Setting up in the UK – technical and regulatory pitfalls
Setting up in the UK – technical and regulatory pitfalls
The UK is a premiere destination for international inward investment. Have you maximised your advantages and avoided all the potential pitfalls?
If you are contemplating establishing a business in the UK you will probably already have researched the market and discovered the many opportunities that exist. It is these which have made the UK a premiere destination for international inward investment, with the largest share of overseas direct investment stock in the EU (at 22.5%).
The UK enjoys a relatively favourable tax regime. There are, however, a number of tax and regulatory issues which you should consider. To ensure that you take maximum advantage of opportunities you must avoid the potential pitfalls, which may impact on your business.
In the following we set out a checklist of some of the issues that we suggest any business looking to operate in the UK should consider as early as possible:
Do you, or will you, have a UK permanent establishment with UK taxation liabilities?
This can often happen in circumstances which have not been planned or foreseen.
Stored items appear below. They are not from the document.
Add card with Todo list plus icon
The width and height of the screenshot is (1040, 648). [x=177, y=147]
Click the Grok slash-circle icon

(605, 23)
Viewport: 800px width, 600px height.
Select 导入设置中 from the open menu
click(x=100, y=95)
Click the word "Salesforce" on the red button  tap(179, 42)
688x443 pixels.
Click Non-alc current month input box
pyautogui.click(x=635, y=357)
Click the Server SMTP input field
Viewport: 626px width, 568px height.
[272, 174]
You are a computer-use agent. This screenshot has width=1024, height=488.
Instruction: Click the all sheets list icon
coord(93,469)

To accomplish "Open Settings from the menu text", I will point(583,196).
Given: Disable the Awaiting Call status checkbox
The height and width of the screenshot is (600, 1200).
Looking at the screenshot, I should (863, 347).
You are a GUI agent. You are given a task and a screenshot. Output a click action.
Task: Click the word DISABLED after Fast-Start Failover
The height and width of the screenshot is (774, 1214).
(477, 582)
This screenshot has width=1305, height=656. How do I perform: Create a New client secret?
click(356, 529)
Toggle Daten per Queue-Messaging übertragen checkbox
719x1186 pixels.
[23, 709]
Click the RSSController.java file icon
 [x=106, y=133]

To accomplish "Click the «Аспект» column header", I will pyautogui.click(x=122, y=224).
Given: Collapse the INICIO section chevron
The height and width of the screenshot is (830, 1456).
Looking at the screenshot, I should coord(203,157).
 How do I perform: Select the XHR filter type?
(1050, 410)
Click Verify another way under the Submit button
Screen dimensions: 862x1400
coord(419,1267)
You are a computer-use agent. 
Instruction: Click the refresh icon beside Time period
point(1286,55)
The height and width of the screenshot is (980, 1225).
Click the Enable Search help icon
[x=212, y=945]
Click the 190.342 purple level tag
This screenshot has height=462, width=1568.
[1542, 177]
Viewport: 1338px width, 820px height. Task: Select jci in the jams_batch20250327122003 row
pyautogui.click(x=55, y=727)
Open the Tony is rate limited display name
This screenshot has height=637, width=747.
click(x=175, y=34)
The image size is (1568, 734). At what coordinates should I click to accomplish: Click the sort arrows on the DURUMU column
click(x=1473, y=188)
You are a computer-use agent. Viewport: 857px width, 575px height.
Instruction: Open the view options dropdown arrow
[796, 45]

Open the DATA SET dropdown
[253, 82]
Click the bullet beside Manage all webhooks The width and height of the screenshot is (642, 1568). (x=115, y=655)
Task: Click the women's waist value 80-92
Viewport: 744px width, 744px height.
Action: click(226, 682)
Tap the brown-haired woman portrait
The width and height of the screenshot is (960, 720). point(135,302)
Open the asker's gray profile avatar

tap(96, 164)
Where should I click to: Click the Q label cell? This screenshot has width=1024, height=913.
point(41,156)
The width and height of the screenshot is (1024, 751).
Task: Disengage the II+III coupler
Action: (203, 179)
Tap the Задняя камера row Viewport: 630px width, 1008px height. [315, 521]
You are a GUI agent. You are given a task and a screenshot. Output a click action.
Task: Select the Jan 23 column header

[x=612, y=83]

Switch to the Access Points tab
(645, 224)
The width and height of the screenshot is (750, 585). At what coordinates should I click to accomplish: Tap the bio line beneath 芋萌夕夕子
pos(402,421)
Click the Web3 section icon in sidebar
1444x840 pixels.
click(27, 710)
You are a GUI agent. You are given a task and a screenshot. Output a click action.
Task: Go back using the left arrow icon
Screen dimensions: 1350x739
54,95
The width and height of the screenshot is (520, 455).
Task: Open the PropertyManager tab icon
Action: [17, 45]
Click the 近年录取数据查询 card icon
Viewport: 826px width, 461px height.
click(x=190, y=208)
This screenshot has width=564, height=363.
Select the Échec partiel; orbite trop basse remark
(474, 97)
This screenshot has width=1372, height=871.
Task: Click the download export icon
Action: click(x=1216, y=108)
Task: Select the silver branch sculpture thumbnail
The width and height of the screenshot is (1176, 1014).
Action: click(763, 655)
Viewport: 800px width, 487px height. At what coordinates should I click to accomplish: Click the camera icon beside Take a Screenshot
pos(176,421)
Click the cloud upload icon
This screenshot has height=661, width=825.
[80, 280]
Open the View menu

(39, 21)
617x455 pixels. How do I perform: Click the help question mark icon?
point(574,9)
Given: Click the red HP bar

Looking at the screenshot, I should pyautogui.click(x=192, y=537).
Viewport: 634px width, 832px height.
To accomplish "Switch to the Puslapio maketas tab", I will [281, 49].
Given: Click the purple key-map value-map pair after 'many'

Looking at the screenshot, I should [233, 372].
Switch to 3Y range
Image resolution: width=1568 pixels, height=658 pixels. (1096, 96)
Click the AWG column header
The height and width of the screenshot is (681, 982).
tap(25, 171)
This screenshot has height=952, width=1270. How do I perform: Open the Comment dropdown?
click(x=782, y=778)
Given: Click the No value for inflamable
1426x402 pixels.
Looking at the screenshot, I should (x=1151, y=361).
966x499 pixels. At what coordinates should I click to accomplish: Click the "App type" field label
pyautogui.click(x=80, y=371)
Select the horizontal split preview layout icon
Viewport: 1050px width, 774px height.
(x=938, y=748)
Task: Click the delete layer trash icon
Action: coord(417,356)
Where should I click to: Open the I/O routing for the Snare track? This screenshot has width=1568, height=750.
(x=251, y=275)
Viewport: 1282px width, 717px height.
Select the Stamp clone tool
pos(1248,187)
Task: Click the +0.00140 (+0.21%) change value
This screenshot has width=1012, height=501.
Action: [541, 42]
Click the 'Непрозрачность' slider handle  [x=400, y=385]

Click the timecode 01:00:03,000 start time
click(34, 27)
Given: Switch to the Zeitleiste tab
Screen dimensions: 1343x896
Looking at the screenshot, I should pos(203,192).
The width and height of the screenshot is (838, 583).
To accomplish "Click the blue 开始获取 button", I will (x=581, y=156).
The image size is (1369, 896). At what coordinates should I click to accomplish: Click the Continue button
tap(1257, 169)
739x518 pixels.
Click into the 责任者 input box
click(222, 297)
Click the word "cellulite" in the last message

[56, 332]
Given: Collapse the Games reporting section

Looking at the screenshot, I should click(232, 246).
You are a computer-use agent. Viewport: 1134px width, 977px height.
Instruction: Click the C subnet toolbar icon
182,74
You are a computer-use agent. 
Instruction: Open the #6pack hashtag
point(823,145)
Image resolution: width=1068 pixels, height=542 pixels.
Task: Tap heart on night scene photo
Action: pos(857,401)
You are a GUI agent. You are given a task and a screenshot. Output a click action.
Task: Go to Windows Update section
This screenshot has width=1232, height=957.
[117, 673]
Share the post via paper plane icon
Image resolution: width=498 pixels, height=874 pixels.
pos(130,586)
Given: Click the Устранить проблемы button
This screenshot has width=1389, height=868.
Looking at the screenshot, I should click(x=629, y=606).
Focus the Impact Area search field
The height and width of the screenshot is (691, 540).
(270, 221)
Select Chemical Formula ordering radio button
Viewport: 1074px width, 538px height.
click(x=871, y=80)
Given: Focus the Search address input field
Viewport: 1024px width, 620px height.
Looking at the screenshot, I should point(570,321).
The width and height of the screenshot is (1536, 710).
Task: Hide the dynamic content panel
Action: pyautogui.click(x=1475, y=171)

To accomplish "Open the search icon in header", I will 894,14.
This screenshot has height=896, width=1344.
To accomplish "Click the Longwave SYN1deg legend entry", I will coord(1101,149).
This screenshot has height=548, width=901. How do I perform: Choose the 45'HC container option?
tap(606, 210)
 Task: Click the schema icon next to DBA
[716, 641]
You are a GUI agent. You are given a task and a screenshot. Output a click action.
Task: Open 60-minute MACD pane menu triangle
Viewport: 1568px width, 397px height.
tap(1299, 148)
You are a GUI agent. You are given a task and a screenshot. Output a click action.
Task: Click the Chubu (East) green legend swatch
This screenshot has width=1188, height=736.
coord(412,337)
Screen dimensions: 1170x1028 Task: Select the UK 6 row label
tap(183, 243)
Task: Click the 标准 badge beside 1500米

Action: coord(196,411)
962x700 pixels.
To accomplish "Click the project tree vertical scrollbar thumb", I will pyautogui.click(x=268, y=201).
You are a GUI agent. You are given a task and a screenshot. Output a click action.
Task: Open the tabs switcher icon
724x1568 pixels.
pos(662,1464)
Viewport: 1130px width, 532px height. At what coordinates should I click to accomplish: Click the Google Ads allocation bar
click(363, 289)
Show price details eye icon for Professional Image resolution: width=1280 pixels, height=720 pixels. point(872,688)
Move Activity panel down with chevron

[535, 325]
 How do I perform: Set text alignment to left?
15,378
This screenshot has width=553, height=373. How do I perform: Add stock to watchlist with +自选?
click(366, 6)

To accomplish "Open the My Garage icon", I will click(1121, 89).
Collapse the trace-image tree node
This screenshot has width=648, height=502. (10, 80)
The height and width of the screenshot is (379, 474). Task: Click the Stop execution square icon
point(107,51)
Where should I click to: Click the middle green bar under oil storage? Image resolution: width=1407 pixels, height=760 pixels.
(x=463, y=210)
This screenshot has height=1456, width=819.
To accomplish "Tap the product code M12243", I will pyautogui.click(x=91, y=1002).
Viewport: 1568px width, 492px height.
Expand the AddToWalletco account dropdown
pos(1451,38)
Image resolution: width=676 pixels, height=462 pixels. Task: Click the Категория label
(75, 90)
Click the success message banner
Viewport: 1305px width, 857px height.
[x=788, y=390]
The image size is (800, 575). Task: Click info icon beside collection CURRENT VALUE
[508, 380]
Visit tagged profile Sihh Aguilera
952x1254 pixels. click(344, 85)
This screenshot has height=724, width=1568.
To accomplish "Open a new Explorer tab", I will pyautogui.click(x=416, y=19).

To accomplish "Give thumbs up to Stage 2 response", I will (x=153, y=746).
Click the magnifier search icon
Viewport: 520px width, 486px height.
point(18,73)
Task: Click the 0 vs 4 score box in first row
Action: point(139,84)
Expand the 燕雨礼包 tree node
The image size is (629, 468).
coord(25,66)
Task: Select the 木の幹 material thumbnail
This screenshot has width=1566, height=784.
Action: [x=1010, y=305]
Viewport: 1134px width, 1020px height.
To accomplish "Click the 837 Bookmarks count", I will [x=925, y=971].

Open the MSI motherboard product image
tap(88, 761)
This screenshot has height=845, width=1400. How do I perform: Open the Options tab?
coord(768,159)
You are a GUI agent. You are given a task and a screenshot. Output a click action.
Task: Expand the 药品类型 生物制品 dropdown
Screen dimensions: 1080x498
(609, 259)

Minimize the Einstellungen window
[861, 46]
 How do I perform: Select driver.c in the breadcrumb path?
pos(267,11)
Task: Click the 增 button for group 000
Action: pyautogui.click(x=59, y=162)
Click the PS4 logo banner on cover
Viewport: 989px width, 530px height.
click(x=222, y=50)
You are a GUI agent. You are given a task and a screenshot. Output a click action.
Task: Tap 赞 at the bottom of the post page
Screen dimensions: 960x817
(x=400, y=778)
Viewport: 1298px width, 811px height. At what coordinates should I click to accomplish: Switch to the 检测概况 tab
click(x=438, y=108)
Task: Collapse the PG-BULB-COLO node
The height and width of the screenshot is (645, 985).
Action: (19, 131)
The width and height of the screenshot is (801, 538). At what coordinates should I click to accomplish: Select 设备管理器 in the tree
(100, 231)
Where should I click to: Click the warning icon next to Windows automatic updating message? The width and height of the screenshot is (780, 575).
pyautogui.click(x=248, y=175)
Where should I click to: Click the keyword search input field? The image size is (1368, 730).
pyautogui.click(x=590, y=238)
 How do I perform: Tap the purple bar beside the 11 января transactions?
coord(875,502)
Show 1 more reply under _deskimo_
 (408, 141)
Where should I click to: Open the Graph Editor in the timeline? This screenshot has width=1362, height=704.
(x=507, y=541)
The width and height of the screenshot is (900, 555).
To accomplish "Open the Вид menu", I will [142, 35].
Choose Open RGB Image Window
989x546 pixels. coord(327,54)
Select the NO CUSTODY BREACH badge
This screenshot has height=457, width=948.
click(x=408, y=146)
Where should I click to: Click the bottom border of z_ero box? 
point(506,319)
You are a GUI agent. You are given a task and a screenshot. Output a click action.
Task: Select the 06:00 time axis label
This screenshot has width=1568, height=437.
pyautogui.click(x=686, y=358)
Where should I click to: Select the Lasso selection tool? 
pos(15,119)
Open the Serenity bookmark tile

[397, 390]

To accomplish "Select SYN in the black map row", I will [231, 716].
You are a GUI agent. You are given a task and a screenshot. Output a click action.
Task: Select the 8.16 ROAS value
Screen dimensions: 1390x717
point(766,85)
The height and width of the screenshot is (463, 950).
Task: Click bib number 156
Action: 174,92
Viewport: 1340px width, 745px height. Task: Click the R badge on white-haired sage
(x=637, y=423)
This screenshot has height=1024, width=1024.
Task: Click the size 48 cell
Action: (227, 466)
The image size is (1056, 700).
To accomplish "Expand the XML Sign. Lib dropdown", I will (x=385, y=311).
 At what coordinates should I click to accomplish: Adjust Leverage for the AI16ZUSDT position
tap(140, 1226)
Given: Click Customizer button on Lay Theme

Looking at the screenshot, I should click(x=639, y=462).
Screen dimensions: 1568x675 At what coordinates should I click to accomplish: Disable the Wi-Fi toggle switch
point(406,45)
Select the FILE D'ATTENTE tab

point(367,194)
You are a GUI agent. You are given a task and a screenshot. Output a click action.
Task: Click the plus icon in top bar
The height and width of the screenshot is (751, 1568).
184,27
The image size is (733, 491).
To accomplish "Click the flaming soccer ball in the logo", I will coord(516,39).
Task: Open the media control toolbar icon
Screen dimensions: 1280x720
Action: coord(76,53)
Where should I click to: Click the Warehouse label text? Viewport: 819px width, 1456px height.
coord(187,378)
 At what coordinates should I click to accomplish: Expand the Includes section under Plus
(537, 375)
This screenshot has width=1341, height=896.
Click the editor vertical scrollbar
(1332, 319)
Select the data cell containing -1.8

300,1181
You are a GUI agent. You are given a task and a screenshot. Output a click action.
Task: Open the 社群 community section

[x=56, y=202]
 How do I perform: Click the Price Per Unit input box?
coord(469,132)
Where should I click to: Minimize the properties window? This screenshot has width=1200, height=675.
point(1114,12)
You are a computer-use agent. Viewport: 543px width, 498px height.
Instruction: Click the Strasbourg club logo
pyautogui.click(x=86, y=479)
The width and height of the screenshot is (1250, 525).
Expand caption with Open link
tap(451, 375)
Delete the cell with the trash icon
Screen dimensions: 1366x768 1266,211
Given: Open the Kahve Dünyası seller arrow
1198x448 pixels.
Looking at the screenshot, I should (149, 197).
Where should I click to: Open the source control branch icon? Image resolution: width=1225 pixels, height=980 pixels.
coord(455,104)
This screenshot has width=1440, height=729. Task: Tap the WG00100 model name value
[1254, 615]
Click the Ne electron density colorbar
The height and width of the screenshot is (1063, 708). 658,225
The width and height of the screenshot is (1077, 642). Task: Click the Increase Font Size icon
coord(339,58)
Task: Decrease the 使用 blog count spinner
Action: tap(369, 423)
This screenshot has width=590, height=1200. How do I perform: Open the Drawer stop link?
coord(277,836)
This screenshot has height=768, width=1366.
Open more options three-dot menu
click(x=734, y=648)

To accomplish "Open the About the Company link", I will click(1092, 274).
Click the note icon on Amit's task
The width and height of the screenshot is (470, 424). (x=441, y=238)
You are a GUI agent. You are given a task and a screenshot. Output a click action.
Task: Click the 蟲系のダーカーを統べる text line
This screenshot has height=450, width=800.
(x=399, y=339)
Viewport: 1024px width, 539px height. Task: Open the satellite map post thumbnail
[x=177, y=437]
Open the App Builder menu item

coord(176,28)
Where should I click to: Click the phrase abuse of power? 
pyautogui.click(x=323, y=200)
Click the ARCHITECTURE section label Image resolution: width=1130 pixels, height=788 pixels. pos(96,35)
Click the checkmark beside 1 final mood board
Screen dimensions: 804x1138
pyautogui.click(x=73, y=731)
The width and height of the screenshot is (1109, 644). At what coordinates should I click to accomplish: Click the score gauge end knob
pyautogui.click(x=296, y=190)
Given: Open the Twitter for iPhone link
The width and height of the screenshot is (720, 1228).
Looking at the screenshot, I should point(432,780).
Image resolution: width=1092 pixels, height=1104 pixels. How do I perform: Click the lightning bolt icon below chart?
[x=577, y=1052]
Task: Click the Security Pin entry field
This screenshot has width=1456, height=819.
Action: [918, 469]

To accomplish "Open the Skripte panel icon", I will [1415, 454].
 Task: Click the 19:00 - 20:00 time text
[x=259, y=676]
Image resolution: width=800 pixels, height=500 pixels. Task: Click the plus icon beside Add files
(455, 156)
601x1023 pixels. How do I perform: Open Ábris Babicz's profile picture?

Any substantive activity, even if it is quite limited, can result in a taxable presence.
Should you operate in the UK as a branch, place of business, limited partnership or limited company?
Each form of entity has corresponding obligations, advantages and disadvantages.
Have you considered your business model?
The UK tax position will be affected by whether the parent continues to act as principal.
Have any transactions between related parties been considered and documented by means of a transfer pricing study?
Such a transfer pricing study is required for the majority of companies setting up in the UK. This can rarely be approved in advance but must be prepared and retained, to be available as and when the Inland Revenue may require it.
Are you obliged to operate a PAYE (Pay As You Earn) payroll deduction system?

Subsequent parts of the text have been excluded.